November 14, 2019 report
IPTF14hls may be a variable hyper-wind from a very massive star, study suggests
A source known as iPTF14hls, assumed to be a Type IIP supernova, may be a long-term outﬂow similar to stellar winds, according to a new study published November 5 on arXiv.org. The new research proposes that iPTF14hls is most likely a so-called "hyper-wind"—an extreme mass outflow from a massive star.
Discovered in September 2014 by the Intermediate Palomar Transient Factory, iPTF14hls is believed to be an unusual Type IIP supernova star that erupted continuously for about 1,000 days before becoming a remnant nebula. Given that typical Type IIP supernovae dim in about 100 days, the behavior of iPTF14hls still baffles astronomers.

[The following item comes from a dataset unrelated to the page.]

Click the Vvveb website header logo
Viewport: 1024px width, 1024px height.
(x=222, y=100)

Many hypotheses have been proposed that may explain the true nature of iPTF14hls. Some studies suggest that the object could be a pulsational pair-instability supernova, while some point out to a magnetar. Other scenarios taken into account are that iPTF14hls could represent a shock interaction of ejected material with dense circumstellar material or even an antimatter burning in a stellar core. However, none of the presented hypotheses fully explains all the aspects of this source.
A team of astronomers led by Takashi J. Moriya of National Astronomical Observatory of Japan (NAOJ) has revealed their own theory. By analysing the available observational data of iPTF14hls, they found that this object may be related to an extreme, long-term mass outﬂow from a massive star rather than a violent, short-term mass ejection like a supernova.

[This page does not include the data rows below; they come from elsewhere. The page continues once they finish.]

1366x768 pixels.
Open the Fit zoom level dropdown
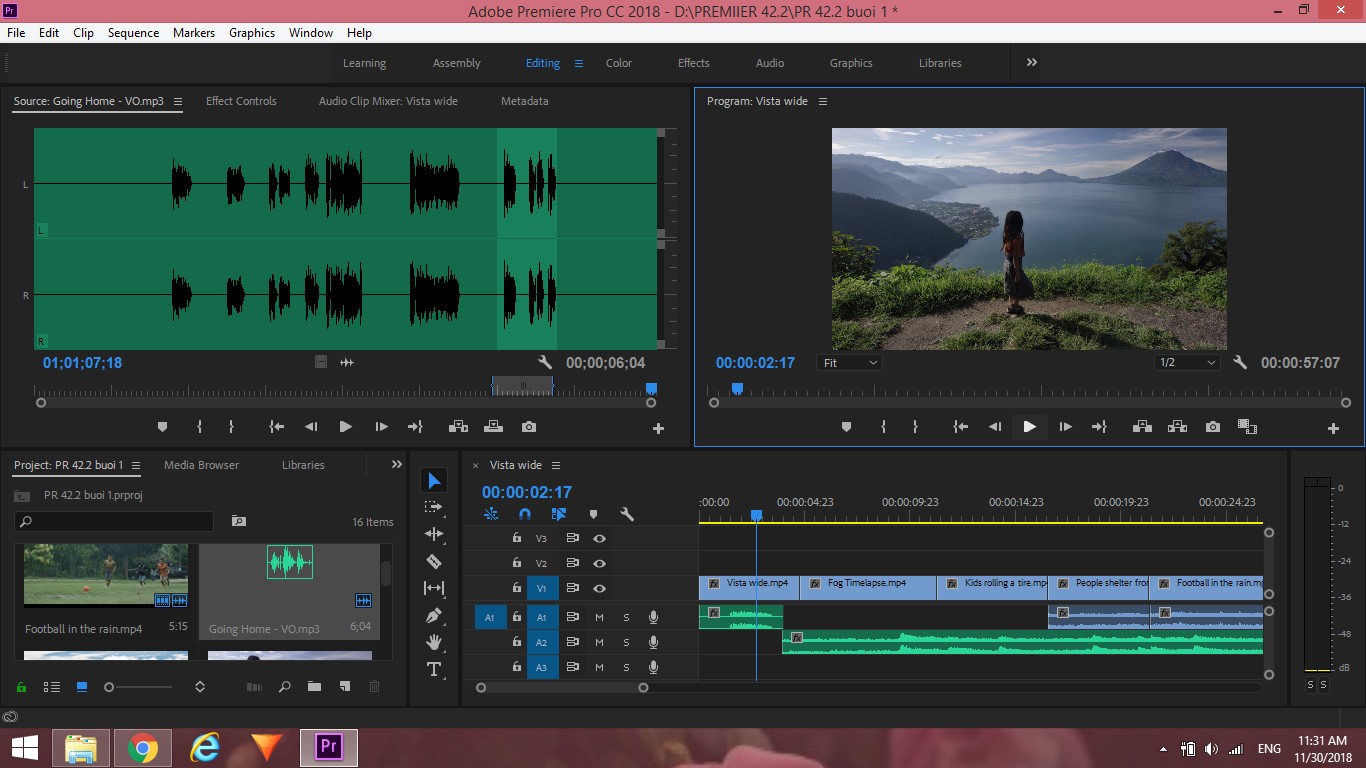click(850, 363)
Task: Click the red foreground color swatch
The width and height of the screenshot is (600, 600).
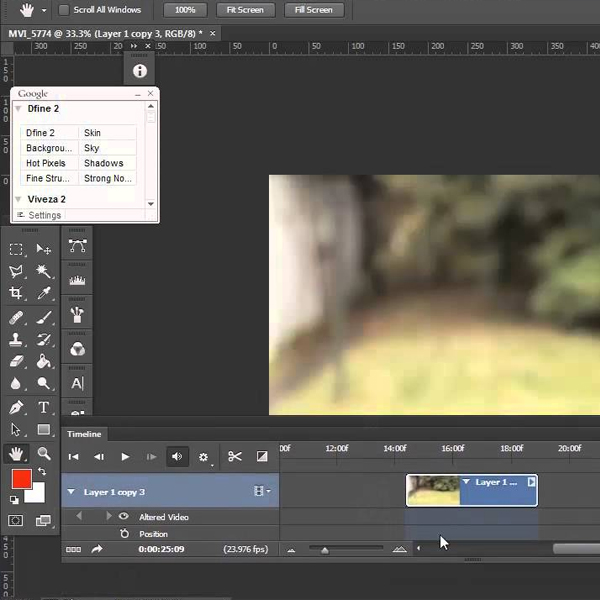Action: coord(21,480)
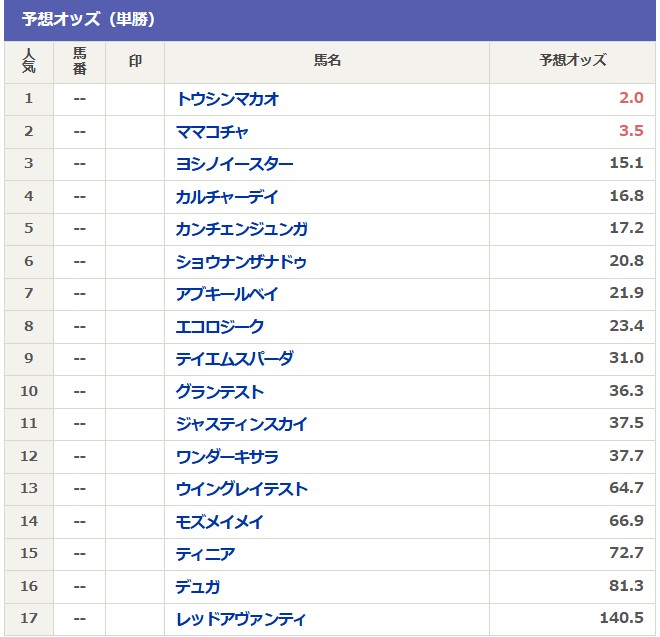Click the ティニア horse name
This screenshot has height=637, width=660.
[x=205, y=554]
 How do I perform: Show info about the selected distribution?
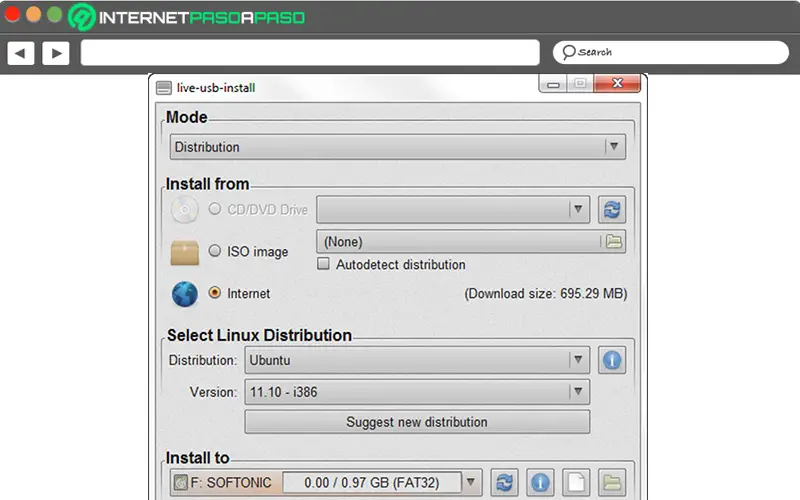pos(612,360)
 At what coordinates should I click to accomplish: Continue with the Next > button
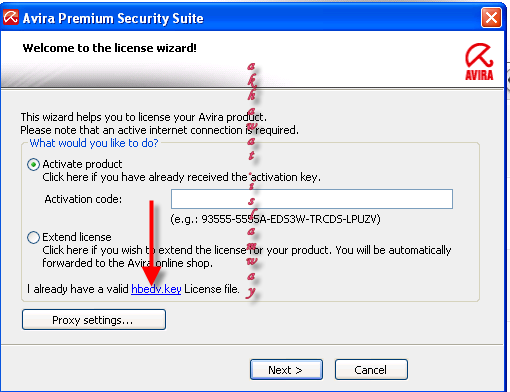[x=286, y=369]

"We here propose that iPTF14hls was not a sudden outburst like supernovae, but rather a long-term outﬂow similar to stellar winds," the astronomers wrote in the paper.

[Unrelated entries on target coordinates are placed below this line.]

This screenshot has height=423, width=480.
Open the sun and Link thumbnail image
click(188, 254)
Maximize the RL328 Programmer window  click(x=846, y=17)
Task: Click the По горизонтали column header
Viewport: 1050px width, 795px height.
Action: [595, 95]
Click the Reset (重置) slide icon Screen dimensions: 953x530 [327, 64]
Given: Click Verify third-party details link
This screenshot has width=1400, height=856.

The authors of the paper argue that the properties of iPTF14hls seems to prove that it is a stellar wind with variable mass-loss rate. They underlined that the slow change in the source's spectroscopic properties over two years could be naturally explained by such a continuous wind.
According to the study, the total kinetic energy of this outﬂow may be around 10 sexdecillion erg, which is much higher than the standard supernova explosion energy of around 1.0 sexdecillion erg. However, it remains unclear how the progenitor, with an estimated mass not exceeding 150 solar masses, gained such a huge amount of energy to drive this hyper-wind.
The research found that the mass-loss rates exceed a few solar masses per year during the bright phase of iPTF14hls and temporarily become as high as even 10 solar masses per year. This resulted in the loss of about 10 solar masses over two years.
Moreover, the extremely high luminosity of iPTF14hls also suggests that it is hyper-wind. The researchers describe it as a super-Eddington continuum-driven wind in which the hydrogen recombination likely powers the early bright phase of iPTF14hls.
"Given the extremely large luminosity far beyond the Eddington luminosity, the wind is probably driven by radiation as suggested for η Carinae and other luminous blue variables," the astronomers concluded.